J’ai mené la campagne de Ségolène Royal pendant les présidentielles de 2007 dans notre département. Les idées que j’ai défendues alors, je continue à les défendre. Mais je ne pense pas que la contribution qu’elle nous propose aujourd’hui et ses méthodes politiques, qui montrent qu’elle n’a pas tiré leçon de notre défaite de mai 2007, correspondent à l’avenir d’un PS rénové, en phase avec les besoins et attentes du peuple de gauche et de tous les Français. Ce qui compte se ne sont pas les individus mais les idées.
Notre pays va mal, les Français sont inquiets. Ils n’ont pas besoin de « combat de chefs », ils ne comprendront pas des ambitions électorales. Ils ont besoin d’un Parti Socialiste qui les écoute, les entende et montre qu’il veut se battre pour eux.

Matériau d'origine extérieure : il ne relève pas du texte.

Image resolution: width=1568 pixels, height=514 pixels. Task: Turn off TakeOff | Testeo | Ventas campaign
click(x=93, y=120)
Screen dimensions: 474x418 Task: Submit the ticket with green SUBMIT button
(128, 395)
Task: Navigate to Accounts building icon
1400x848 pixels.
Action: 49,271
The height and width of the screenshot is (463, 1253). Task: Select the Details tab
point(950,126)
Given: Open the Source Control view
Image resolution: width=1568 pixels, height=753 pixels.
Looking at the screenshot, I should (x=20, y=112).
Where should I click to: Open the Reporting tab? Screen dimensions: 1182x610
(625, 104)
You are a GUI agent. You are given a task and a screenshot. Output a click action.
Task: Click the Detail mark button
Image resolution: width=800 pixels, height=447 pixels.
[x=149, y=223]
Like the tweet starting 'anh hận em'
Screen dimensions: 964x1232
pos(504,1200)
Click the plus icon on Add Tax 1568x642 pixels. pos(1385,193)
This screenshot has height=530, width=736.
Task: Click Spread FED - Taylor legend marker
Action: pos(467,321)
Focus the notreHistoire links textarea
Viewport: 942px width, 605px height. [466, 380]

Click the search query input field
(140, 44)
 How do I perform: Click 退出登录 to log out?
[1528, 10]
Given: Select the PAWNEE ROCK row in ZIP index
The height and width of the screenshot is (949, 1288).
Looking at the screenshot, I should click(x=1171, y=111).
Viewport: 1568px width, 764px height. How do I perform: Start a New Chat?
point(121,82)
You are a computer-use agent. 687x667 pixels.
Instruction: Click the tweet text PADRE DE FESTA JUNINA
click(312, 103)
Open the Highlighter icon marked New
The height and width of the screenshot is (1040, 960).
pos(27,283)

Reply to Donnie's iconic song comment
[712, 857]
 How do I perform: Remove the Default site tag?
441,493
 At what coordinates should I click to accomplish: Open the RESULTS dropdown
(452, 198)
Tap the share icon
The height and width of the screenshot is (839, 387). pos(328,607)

C’est dans cet objectif que je me suis engagée derrière la contribution de Martine Aubry, seule à même de concilier renouveau du PS, écoute des attentes des français, unité d’un Parti Socialiste résolument tourné à gauche.
Présentation de la contribution de Martine Aubry : « Une vision pour espérer, une volonté pour transformer »
Notre pays est plein d’atouts. Et pourtant, il va mal. L’économie fait du surplace. Les inégalités s’accroissent. La France n’a plus confiance en elle-même, et ne voit pas de raison d’espérer. Non seulement ses dirigeants actuels ne préparent pas l’avenir, mais les protections sociales sont rognées méthodiquement, jour après jour. L’image de la France dans le monde est abîmée. La France a besoin d’une autre perspective, pour elle-même, pour l’Europe et pour le monde. Dans ce contexte, nous n’avons qu’un seul objectif pour le Congrès de Reims : qu’en novembre prochain, nous commencions à incarner aux yeux des français cette autre perspective.
Pour cela, il nous faut retrouver la politique. La politique, c’est proposer une vision et un projet de société, trouver les chemins pour y mener, et mobiliser les citoyens pour agir avec nous. Auparavant, il faut comprendre le monde dans lequel nous vivons.